▶ **What is needed**
Begin at the line holding "Τι προσφέρει ο oikonomologos.gr; (193, 1160)" and set down exactly each line through the last one below, omitting pictures. Include nothing else.

[[ Records open ]]

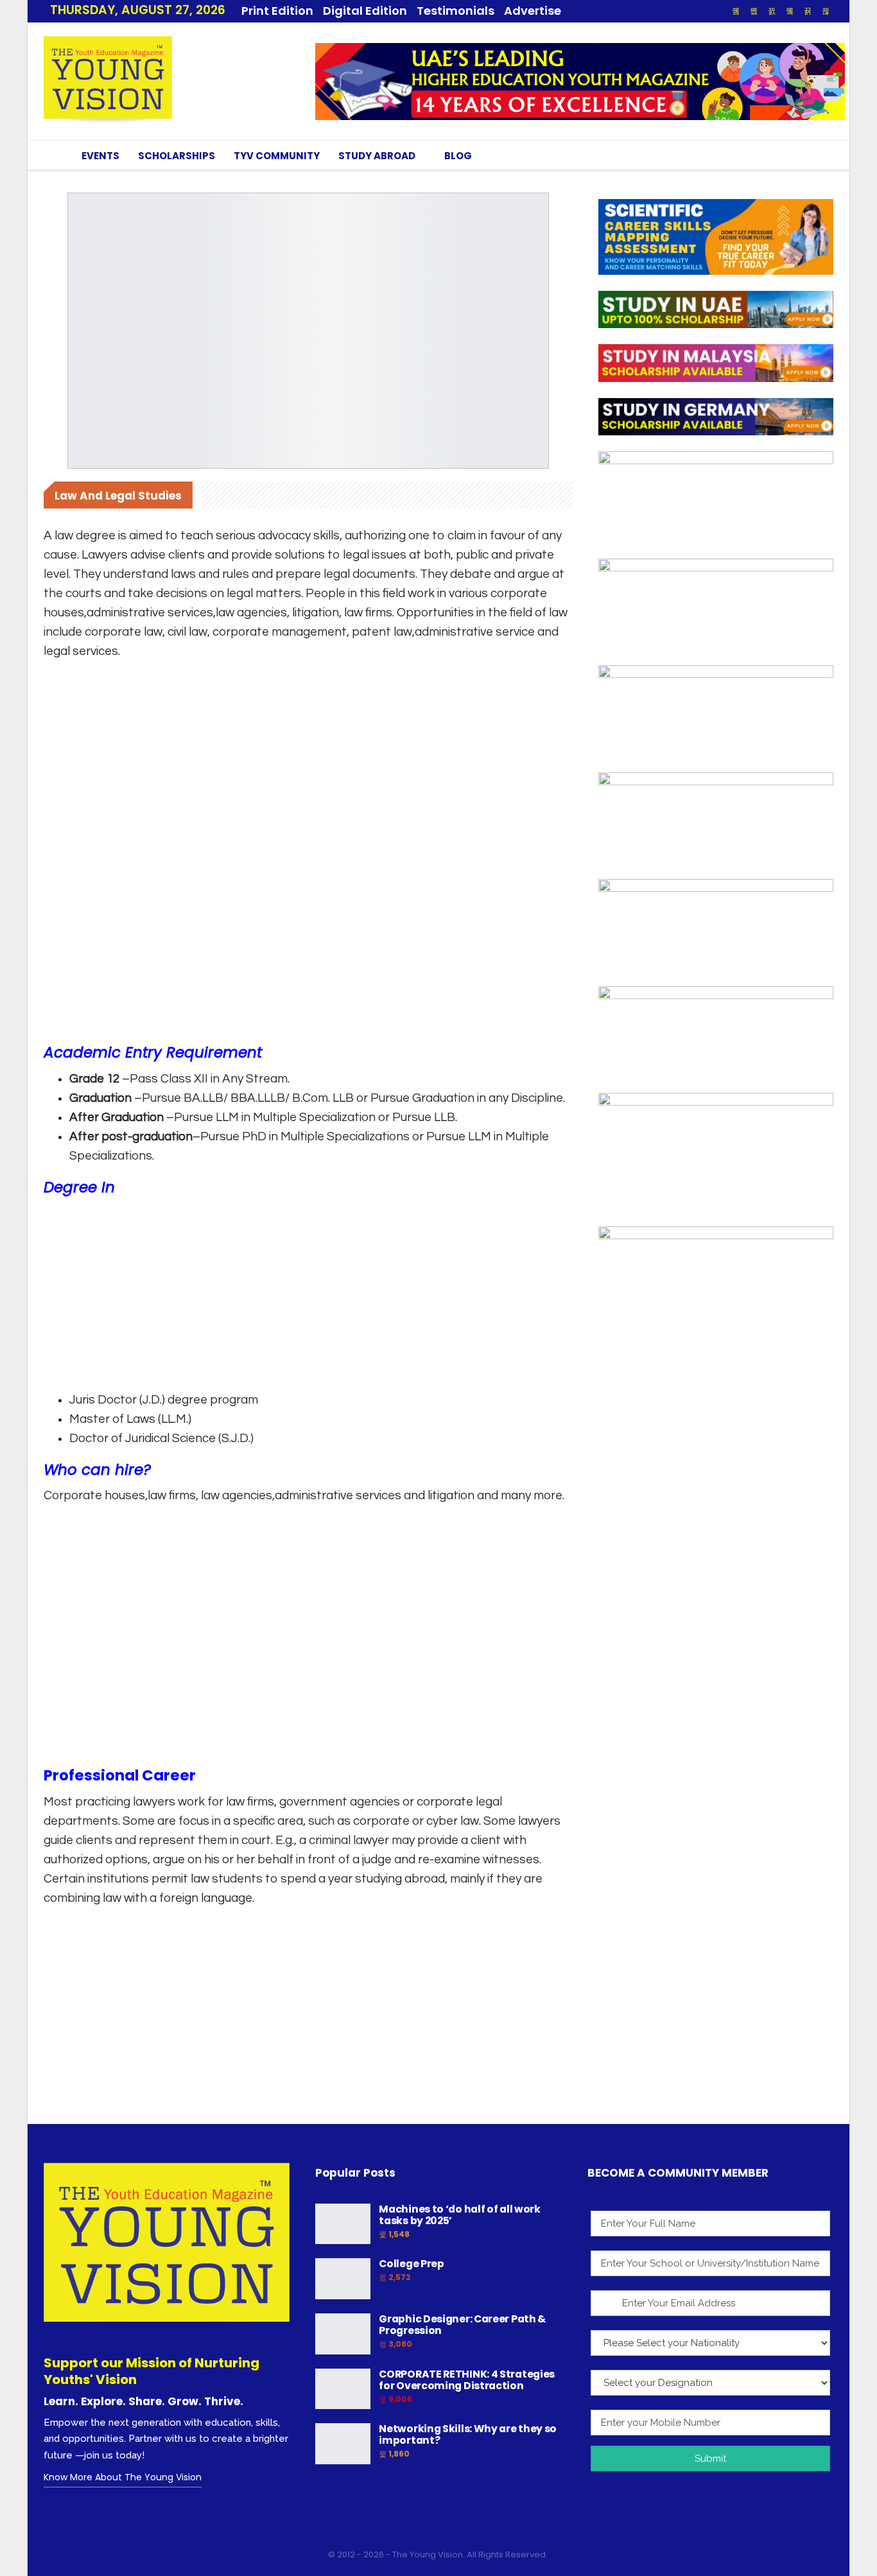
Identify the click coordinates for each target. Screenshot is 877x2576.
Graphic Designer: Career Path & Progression (462, 2324)
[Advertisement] (308, 756)
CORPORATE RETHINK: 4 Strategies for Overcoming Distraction (467, 2380)
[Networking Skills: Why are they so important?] (342, 2443)
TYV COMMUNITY (277, 155)
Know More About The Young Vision (123, 2477)
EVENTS (100, 155)
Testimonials (455, 11)
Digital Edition (365, 11)
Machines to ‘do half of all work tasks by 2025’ (459, 2215)
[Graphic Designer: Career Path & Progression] (342, 2333)
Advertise (532, 11)
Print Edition (277, 11)
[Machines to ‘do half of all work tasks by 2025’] (342, 2224)
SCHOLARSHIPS (176, 155)
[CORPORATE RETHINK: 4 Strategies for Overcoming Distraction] (342, 2389)
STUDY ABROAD (376, 155)
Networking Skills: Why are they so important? (468, 2434)
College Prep (411, 2263)
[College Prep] (342, 2278)
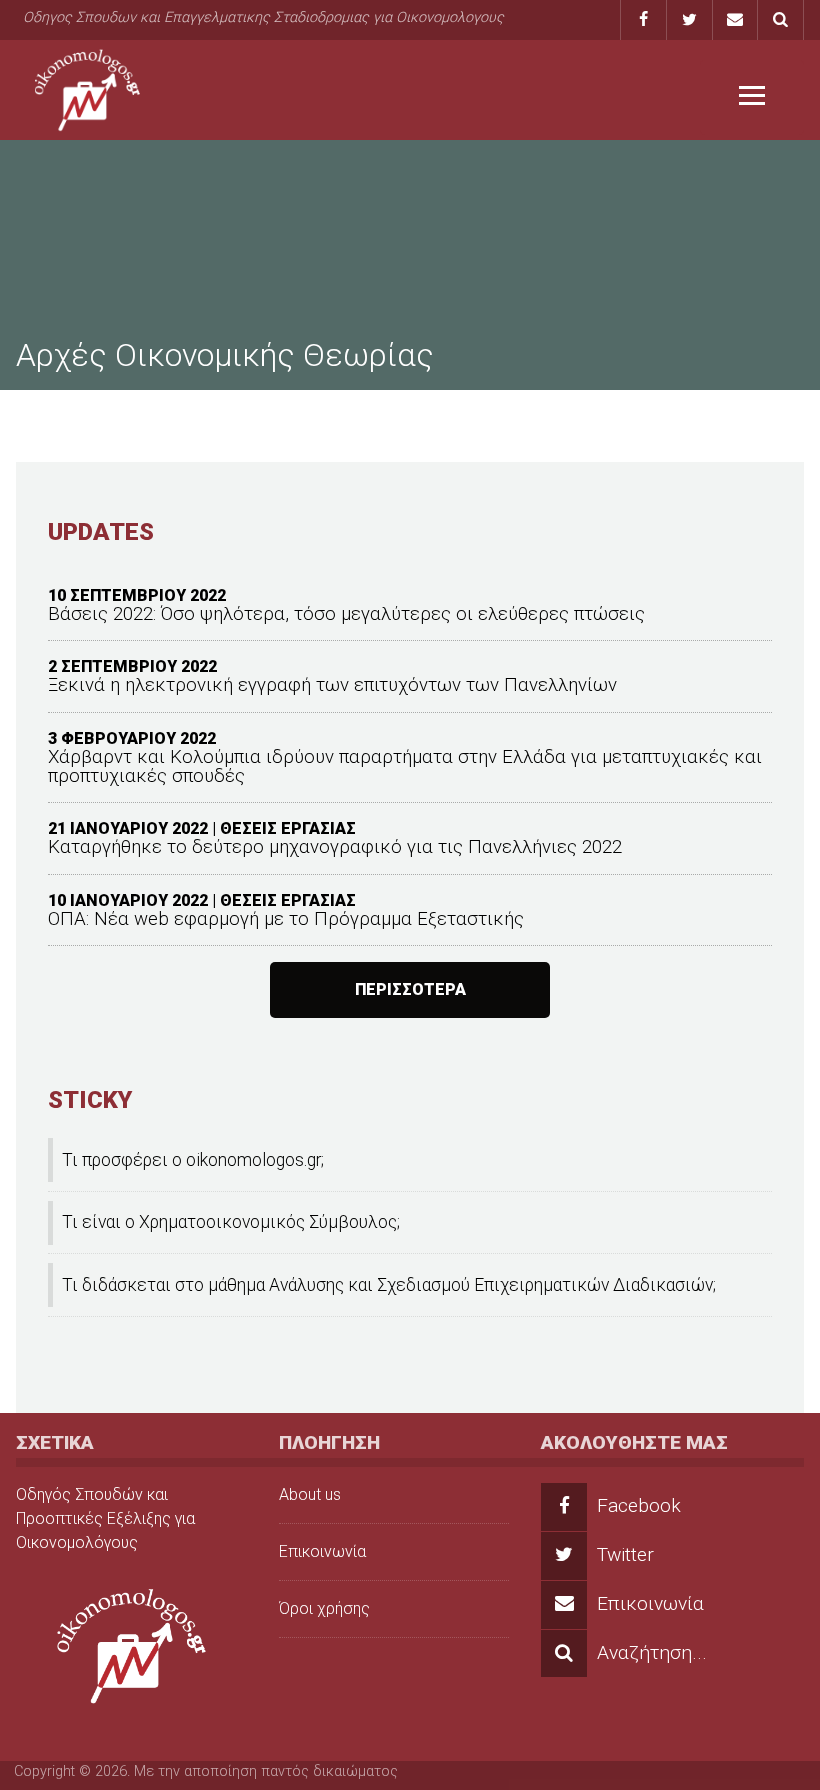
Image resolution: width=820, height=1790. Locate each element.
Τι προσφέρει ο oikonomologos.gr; (193, 1160)
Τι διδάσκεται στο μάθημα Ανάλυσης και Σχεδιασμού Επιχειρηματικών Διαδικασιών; (389, 1285)
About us (310, 1494)
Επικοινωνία (322, 1551)
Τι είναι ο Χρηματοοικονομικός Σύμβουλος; (231, 1222)
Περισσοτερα (410, 989)
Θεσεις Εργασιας (288, 828)
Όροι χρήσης (324, 1608)
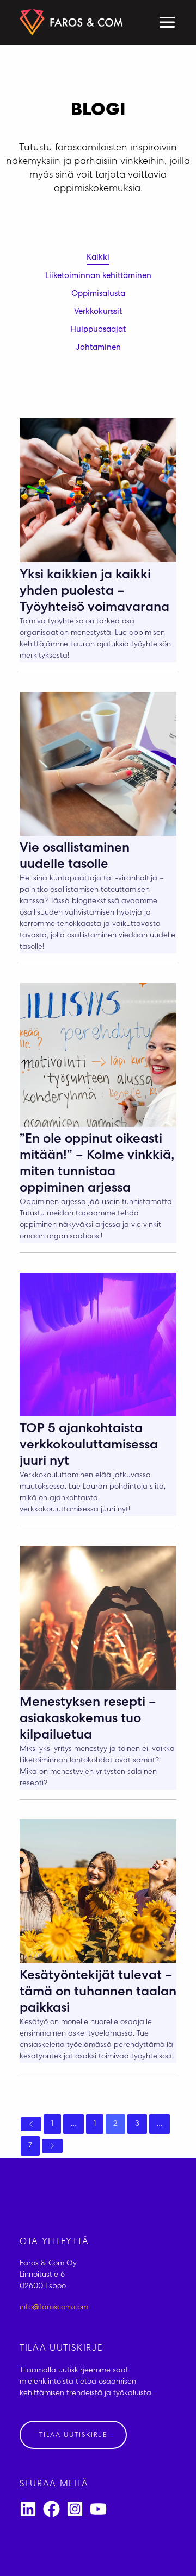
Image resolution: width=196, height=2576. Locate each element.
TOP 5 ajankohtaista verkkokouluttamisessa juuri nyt (89, 1446)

[[ Records closed ]]

▶ **Solved exercise**
Τι προσφέρει ο oikonomologos.gr; (193, 1160)
Τι διδάσκεται στο μάθημα Ανάλυσης και Σχεδιασμού Επιχειρηματικών Διαδικασιών; (389, 1285)
About us (310, 1494)
Επικοινωνία (322, 1551)
Τι είναι ο Χρηματοοικονομικός Σύμβουλος; (231, 1222)
Περισσοτερα (410, 989)
Θεσεις Εργασιας (288, 828)
Όροι χρήσης (324, 1608)
Image resolution: width=196, height=2576. Locate each element.
TOP 5 ajankohtaista verkkokouluttamisessa juuri nyt (89, 1446)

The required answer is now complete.